***** Information shown

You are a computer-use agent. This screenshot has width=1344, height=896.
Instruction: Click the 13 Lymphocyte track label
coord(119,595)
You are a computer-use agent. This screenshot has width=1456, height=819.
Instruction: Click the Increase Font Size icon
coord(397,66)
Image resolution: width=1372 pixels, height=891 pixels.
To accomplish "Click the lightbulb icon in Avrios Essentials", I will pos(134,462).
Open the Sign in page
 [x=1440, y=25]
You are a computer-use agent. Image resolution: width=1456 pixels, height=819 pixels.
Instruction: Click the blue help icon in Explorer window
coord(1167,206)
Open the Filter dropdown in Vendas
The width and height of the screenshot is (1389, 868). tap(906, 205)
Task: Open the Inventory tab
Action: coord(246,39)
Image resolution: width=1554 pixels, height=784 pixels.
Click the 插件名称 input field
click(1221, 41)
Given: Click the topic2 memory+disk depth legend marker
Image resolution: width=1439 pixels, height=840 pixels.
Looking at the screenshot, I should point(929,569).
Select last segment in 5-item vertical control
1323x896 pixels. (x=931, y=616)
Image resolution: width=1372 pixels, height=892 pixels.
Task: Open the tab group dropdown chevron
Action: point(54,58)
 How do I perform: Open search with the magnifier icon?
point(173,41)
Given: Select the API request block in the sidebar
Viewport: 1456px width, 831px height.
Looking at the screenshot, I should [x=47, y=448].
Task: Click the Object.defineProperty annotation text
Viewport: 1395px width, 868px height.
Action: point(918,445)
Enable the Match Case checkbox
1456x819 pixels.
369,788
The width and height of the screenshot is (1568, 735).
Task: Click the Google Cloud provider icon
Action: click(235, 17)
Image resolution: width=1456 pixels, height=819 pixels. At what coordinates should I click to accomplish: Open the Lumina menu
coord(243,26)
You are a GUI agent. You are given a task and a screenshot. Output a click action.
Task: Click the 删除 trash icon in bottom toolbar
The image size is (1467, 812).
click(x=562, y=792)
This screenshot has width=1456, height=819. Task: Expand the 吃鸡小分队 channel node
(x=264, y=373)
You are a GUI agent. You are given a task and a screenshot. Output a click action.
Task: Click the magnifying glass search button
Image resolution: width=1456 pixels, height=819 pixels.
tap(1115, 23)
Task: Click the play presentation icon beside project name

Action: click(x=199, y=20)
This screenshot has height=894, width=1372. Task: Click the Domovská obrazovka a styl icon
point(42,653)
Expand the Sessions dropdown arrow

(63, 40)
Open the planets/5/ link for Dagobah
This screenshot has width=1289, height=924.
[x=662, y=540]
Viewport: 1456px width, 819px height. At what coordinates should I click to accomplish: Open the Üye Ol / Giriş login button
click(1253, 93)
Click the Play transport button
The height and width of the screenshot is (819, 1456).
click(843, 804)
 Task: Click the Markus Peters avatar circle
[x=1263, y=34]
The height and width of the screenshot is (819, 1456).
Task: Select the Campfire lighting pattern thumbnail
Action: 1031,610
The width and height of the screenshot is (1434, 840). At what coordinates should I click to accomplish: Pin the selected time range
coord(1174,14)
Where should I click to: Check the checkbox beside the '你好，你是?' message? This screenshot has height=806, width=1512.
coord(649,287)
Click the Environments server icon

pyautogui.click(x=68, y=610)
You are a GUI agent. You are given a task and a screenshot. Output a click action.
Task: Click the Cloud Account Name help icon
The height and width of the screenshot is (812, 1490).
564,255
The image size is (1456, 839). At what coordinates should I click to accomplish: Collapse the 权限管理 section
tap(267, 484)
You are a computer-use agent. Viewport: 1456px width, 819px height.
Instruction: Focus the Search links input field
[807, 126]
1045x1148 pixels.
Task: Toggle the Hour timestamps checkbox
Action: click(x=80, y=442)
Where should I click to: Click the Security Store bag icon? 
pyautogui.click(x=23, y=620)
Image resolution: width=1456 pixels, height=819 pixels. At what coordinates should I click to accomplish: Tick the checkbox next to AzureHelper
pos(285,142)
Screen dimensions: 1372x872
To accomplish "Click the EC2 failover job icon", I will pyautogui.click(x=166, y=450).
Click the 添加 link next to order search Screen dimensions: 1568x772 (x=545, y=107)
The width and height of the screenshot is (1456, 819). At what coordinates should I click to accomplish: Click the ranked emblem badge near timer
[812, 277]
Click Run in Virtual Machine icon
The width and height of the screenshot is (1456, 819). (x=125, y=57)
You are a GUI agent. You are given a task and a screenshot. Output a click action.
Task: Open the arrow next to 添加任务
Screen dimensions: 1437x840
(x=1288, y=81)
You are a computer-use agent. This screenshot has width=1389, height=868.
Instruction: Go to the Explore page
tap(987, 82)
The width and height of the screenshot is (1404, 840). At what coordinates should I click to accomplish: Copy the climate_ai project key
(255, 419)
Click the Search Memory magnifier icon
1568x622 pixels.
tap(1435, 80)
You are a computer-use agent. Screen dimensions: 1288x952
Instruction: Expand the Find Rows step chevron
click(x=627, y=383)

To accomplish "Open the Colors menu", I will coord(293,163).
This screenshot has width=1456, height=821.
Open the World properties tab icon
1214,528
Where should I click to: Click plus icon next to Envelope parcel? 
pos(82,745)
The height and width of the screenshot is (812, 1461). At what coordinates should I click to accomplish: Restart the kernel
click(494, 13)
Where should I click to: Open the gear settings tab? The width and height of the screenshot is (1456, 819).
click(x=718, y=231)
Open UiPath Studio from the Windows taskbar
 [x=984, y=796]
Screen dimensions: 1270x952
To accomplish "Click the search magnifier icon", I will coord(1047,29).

**********

The answer must consist of each line from the entries that contains the string "will".

● Result:
To accomplish "Click the lightbulb icon in Avrios Essentials", I will pos(134,462).
To accomplish "Click the EC2 failover job icon", I will pyautogui.click(x=166, y=450).
To accomplish "Open the Colors menu", I will coord(293,163).
To accomplish "Click the search magnifier icon", I will coord(1047,29).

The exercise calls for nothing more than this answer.